Zimmerli Art Museum Dodge Hall Rutgers University
Opening March 4
From the time the South Camden Theatre Company’s Artistic Director was “Joey” not Joseph M. Paprzycki, his grandfather’s corner saloon, Walt’s Café, and the interesting group of men that were his customers fascinated him. His grandfather purchased the bar at the corner of 4th and Jasper Street in Camden, New Jersey, just before the onset of Prohibition (a bad time to own a bar) and for many years, until 1967, quenched the thirst of thousands of local shipbuilders from the shipyards in Camden. During World War II over 30,000 men and women went to work at the New York Shipbuilding Corporation. These men and women built the battleships, cruisers and carriers that would help lead the United States to victory. By the 1960’s the workers dwindled in numbers. What did not dwindle, however, was the number of bar regulars or their profound need to wind down after a long day of welding, fitting, or riveting. It is from their experiences Joe’s first play, “Last Rites”, set in this bar, was born. They heard from many that “nobody would come to Camden for a play…especially at night”. Over 450 people came during the three-week run to see the play about the bar and the neighborhood in which they were now seated. Since that first play, we’ve successfully produced two full seasons. Plays like, “The Exonerated”, “The Old Settler” and Eugene O’Neill’s “Hughie” came to life right here on a stage in Camden, just steps away from Joe’s grandfathers now boarded up and unsightly bar.

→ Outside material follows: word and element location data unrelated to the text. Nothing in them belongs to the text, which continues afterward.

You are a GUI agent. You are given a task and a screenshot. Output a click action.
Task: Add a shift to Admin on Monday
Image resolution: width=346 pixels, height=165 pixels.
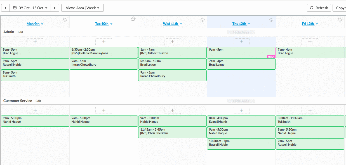pos(35,42)
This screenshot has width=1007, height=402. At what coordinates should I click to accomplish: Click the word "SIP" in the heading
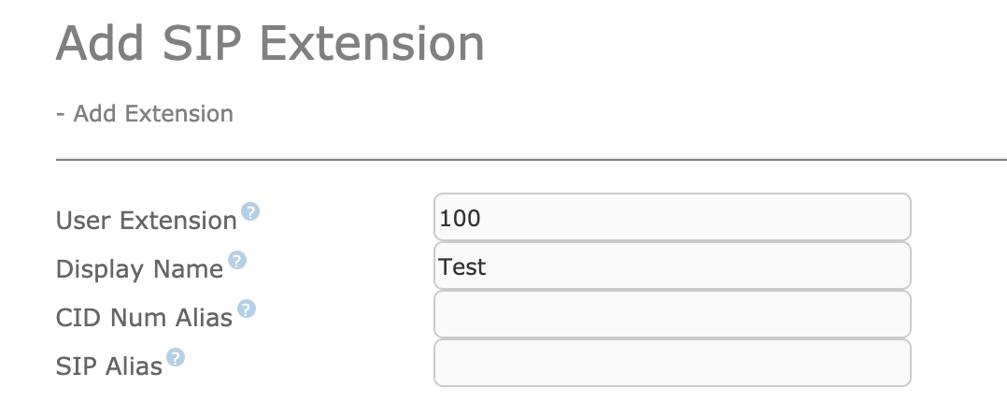coord(202,43)
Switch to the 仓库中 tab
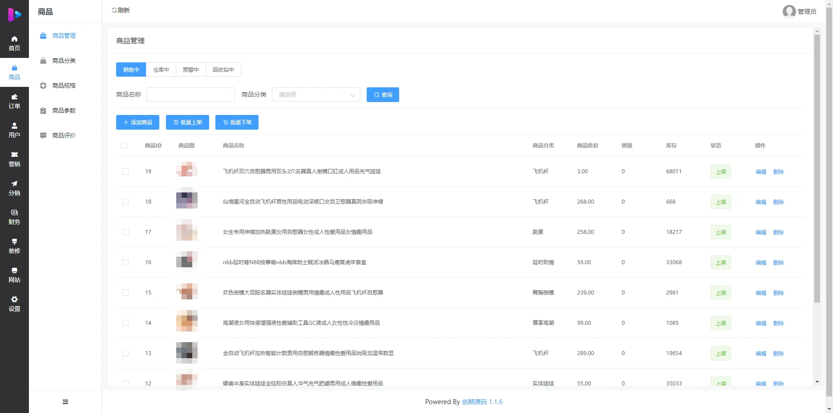This screenshot has width=833, height=413. click(161, 70)
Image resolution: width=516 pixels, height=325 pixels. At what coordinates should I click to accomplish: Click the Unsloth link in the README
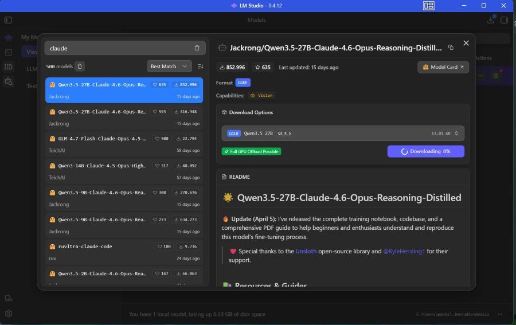coord(306,251)
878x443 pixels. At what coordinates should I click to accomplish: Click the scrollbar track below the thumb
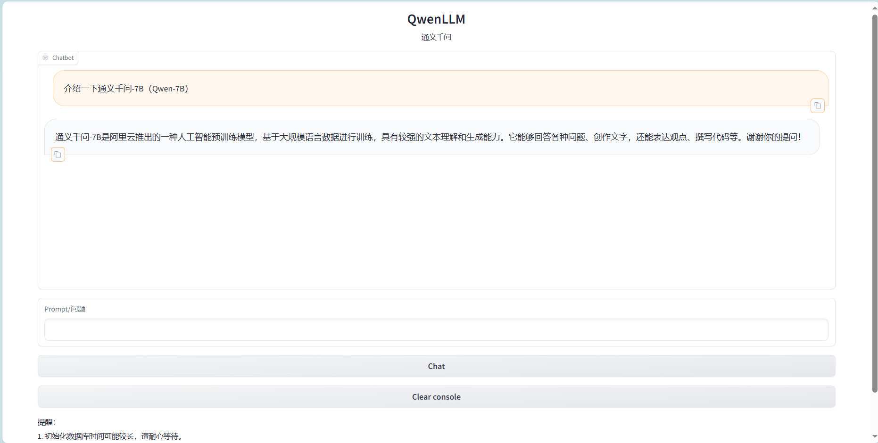point(874,414)
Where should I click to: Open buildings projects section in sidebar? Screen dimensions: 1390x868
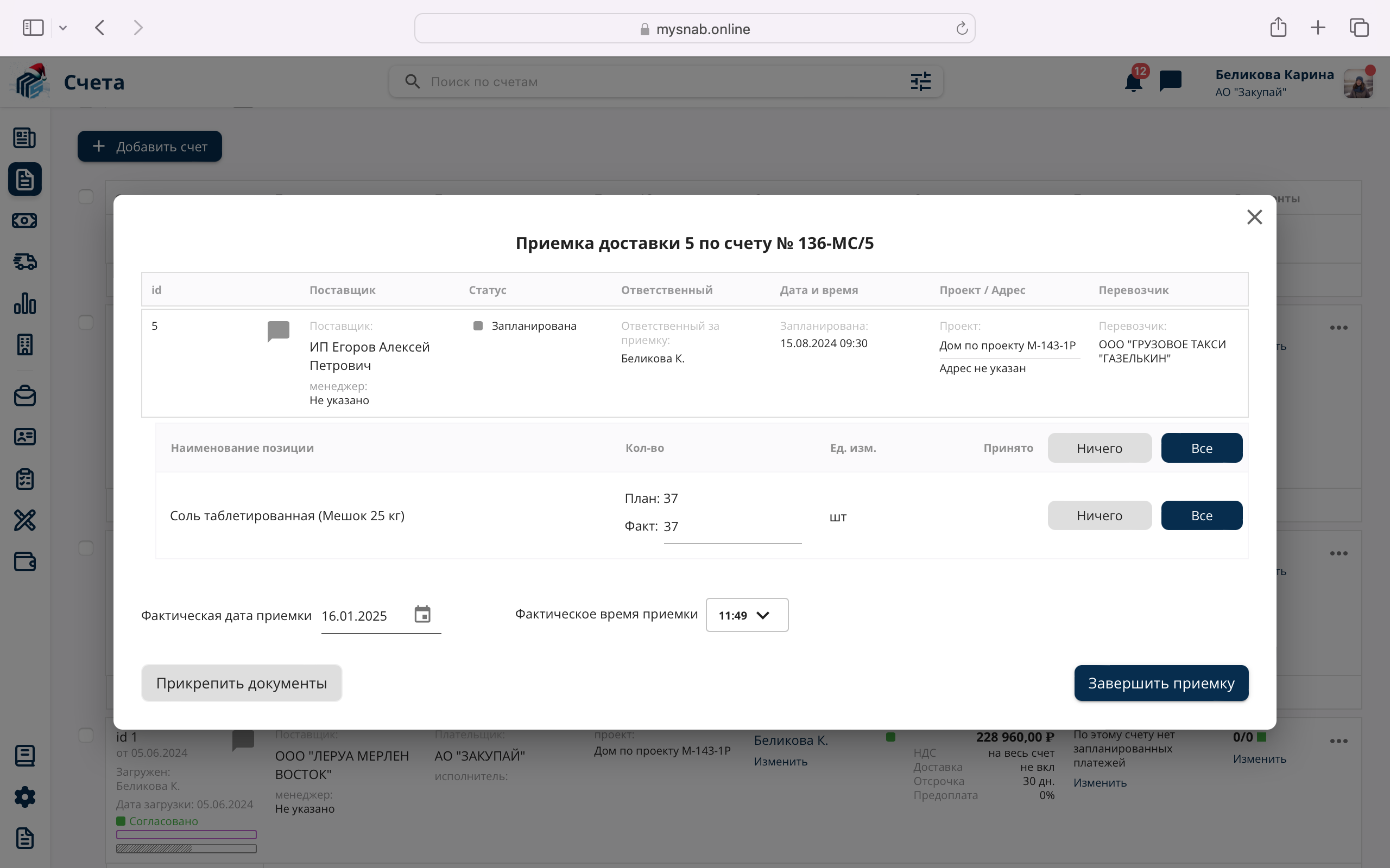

This is how the idea was born to turn a deteriorating bar into a theatre.
Entering its second decade, the theatre is as alive and well as the Waterfront South neighborhood in inhabits. Its initial offering is from the New York City born playwright John Guare. He is best known for his play “Six Degrees of Separation,” which earned him both a New York Drama Critics Circle Award and an Olivier Best Play Award. It subsequently went on to become a major motion picture starring Will Smith. The play being performed at the SCTC is entitled “House of Blue Leaves” which premiered Off-Broadway in 1971, winning an Obie and a New York Drama Critics Circle Award for best play of 1970-71. The synopsis alone will fill your head with more than you can handle:
“Set in Sunnyside, Queens in 1965, on the day Pope Paul VI visited New York City, this black comedy features nuns, a political bombing, a GI headed for Vietnam, a zookeeper who dreams of making it big in Hollywood as a songwriter, and his wife Bananas, a schizophrenic destined for the institution that provides the play’s title.”
As the play opens the audience will be sitting in the place where the shipbuilders once sat on stools, tired and grimy from a days work. They will be reminded of Joe’s grandparents, Walt and Sue Evanuk, who would make sandwiches, serve drinks, and give repose to men who worked long days and did such memorable, important work. It should not be difficult to picture them, given that you’ll be seated within the walls of the once thriving bar…turned theatre. You, the audience, are the continuance of their dreams and the beginning of a new one. By attending a show here, you become an important part of live theatre in a neighborhood that needs it most and, in a larger sense, you’ll be a main player in the renaissance of the city of Camden. YOU will help the Waterfront South Theatre and SCTC anchor a neighborhood rebirth. And just think, when this all started, so many said, “no one would come”.